Через несколько дней после этого меня вызвали в какой-то дальний кабинет в Бутырке, и человек в форме довольно мягко стал меня расспрашивать о здоровье и в особенности о том, нет ли у меня галлюцинаций или других психически ненормальных явлений. Я сказал, что ничего такого у меня нет. Через день меня снова привели в тот же кабинет, где теперь, кроме военного врача, был и какой-то пожилой мужчина в штатском. Этот мужчина спросил меня: “На что жалуетесь?” — “Ни на что.” — “Так почему же вы подавали на психиатрическую экспертизу?” — “Я никогда не подавал такого заявления”. — “Хорошо, идите”.
Я сообразил, что, вероятно, такое заявление подала моя мать, рассчитывая на помощь своей двоюродной сестры — крупнейшего психиатра Ленинграда.
Больше меня никуда не водили. Только один раз я сам попросился к зубному врачу. Когда меня привели в зубоврачебный кабинет, то глазам моим предстала очень молодая, красивая и нарядно одетая женщина — небесное видение в бутырском аду. Рядом вертелся развязный зубной техник. Когда техник удалился в соседнюю комнату, красотка подошла ко мне и прежде, чем смотреть мне в рот, сказала нежным голоском: “У Вас такой грустный вид. Вам, вероятно, тяжко”. Зная грубоватую сухость и жесткость тюремных врачей, я был потрясен этим нежным голосом и этим сочувственным вопросом. Что-то сделав с моим зубом (не помню уже, в чем там было дело), небесная фея вывела меня из кабинета и, показав на гнусную будку — бокс, сказала все тем же нежным голоском: “Простите, пожалуйста, Вам придется здесь немножко подождать”, — и своими пальчиками ловко заперла будку снаружи.

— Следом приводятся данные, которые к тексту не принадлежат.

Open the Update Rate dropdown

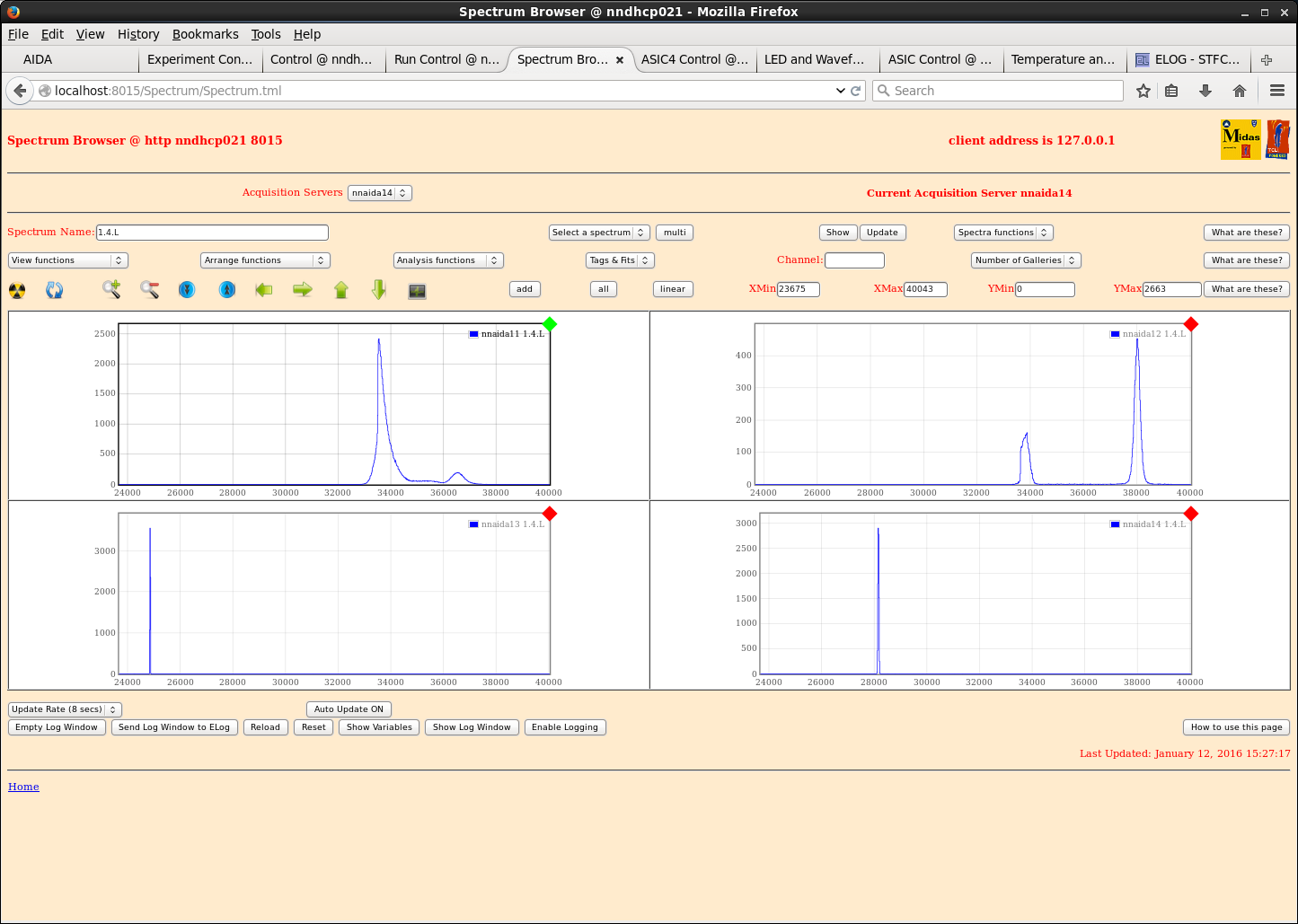pos(65,709)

Я сидел там, ошарашенный, в ожидании конвоира.
Кроме этой красотки, мне в Бутырке приходилось видеть еще только одну женщину — библиотекаршу, которая принимала заказы на книги и разносила их. Про эту девушку в военной форме ходил упорный слух, что она дочь Фани Каплан, якобы прощенной в последний момент Лениным. Это одна из популярных тюремных “параш”, наряду со слухами о том, что Ягода готовил восстание лагерей или что Ежов до сих пор жив и где-то работает.
Бытовая обстановка в Бутырке, особенно в спецкорпусе, где я сидел, была лучше, чем в Лефортове. Камеры имели вид обыкновенных комнат, хотя и с очень скудным инвентарем и непроницаемыми окнами; спать днем также не разрешалось. Очень существенно, что я мог пользоваться тюремным ларьком и до определенного момента получать книги для чтения. В камере была еще одна койка, на которой сменилось несколько соседей. Под Новый 1950 год меня оставили в камере одного. Первого января было очень холодно и мрачно, мрачность только усиливалась от чтения — я перечитывал “Братьев Карамазовых”.
На следующий день я отказался от утренней пайки и объявил голодовку, требуя, чтобы меня не оставляли в “одиночке”. Странно, но такая голодовка подействовала, и к вечеру привели нового соседа — грузинского адвоката, греческого подданного, арестованного одновременно со всеми другими греческими и турецкими подданными. Адвокат был страстным охотником и собачником и развлекал меня разговорами о статях охотничьих собак. Он был тяжелым сердечником и после случайного падения во время тюремной прогулки почувствовал себя очень плохо. Я вызвал ему врача (постучав в кормушку), и врач дал больному выпить валерьянки. Через час у него началась предсмертная агония…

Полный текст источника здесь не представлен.